Fusarium ear blight resistance has been identified in wheat cultivars from Asia. However, the challenge is to combine resistant material with other desirable traits such as high yield and adaptation to different growing areas.

=== Agricultural practices ===
Several agricultural practices affect the risk of FEB. One of the major infection routes are infected crop residues from the previous crop where both the quality and quantity are important. Crop residues from susceptible crops such as cereals increase the risk of FEB in the following crop. Maize has been associated with especially high risk. Reduced soil tillage can also increase the risk of FEB. The amount of crop residues can be reduced by ploughing, where residues are incorporated in the soil where they decompose faster. High nitrogen application has also been associated with increased risk of Fusarium infection. Preventive agricultural practices may be less effective if a lot of airborne inoculum is present in the area.

=== Chemical control ===
Fungicides can provide partial control of FEB but the effects may be variable. The type and timing of fungicide application is important as non-optimal applications may even increase Fusarium infection.

=== Biological control and integrated management ===
Research has also been put into development on biological control strategies based on bacteria and fungi for example, Bacillus and Cryptococcus species.

For FEB no control measure is completely effective and integrated management involving several control strategies such as preventive measures, disease monitoring and chemical control is necessary. Disease forecasting models have been developed to assess the risk of FEB depending on weather conditions.

== Economic importance ==
From an economic standpoint, it is one of the major cereal diseases, being responsible for significant grain yield reduction world-wide.
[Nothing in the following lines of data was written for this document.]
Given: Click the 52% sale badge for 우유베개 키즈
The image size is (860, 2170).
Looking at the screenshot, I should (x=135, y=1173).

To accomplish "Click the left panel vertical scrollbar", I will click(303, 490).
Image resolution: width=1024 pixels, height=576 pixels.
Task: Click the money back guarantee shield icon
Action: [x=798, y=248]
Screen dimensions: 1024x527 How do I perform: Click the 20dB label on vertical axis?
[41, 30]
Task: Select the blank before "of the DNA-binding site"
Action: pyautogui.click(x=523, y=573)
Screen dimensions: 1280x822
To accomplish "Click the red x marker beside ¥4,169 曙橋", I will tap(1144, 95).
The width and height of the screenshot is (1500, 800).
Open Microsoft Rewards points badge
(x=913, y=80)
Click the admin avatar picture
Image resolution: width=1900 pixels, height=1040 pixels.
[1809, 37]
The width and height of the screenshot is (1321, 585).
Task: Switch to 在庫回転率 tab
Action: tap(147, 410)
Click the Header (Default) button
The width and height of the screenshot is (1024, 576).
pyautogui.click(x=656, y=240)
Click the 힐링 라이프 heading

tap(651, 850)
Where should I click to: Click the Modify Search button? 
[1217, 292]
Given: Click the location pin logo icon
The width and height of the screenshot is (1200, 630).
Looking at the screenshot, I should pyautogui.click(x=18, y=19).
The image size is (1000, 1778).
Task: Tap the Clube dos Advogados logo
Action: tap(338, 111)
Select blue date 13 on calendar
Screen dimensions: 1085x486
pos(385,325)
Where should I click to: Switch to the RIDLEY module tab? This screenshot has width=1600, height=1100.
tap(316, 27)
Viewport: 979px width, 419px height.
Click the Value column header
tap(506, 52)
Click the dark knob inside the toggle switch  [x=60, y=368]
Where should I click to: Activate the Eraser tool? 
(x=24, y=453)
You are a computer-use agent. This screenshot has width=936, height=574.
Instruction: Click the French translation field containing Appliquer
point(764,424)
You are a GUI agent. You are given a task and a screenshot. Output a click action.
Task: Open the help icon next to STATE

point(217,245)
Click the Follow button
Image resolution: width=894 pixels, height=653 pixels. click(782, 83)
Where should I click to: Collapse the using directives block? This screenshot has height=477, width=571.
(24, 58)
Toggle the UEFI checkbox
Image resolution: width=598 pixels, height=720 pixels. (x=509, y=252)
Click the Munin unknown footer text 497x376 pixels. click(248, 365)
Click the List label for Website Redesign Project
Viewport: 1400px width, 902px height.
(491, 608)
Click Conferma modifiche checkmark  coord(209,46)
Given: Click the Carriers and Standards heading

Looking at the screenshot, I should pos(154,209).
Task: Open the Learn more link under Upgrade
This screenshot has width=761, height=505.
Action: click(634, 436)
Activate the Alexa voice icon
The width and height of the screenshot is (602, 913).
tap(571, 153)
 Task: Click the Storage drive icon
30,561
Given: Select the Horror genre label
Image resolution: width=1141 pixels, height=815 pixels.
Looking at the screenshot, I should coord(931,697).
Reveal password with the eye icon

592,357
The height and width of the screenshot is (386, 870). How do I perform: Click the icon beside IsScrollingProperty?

In the U.S. and Canada, Fusarium ear blight emerged in the 1990s as a widespread and powerful threat to cereal production. From 1998 to 2000 the Midwestern United States suffered $2.7 billion in losses following a FEB epidemic. If we include primary and secondary economic losses, FHB cost the entire US$7.67 billion from 1993 to 2001. Since 1990, extensive research has been put into the development of control measures of Fusarium ear blight. An example is the US Wheat and Barley Scab Initiative (USWBSI), a collaborative effort of scientists, growers, food processors and consumer groups aiming to develop effective control measures, including the reduction of mycotoxins.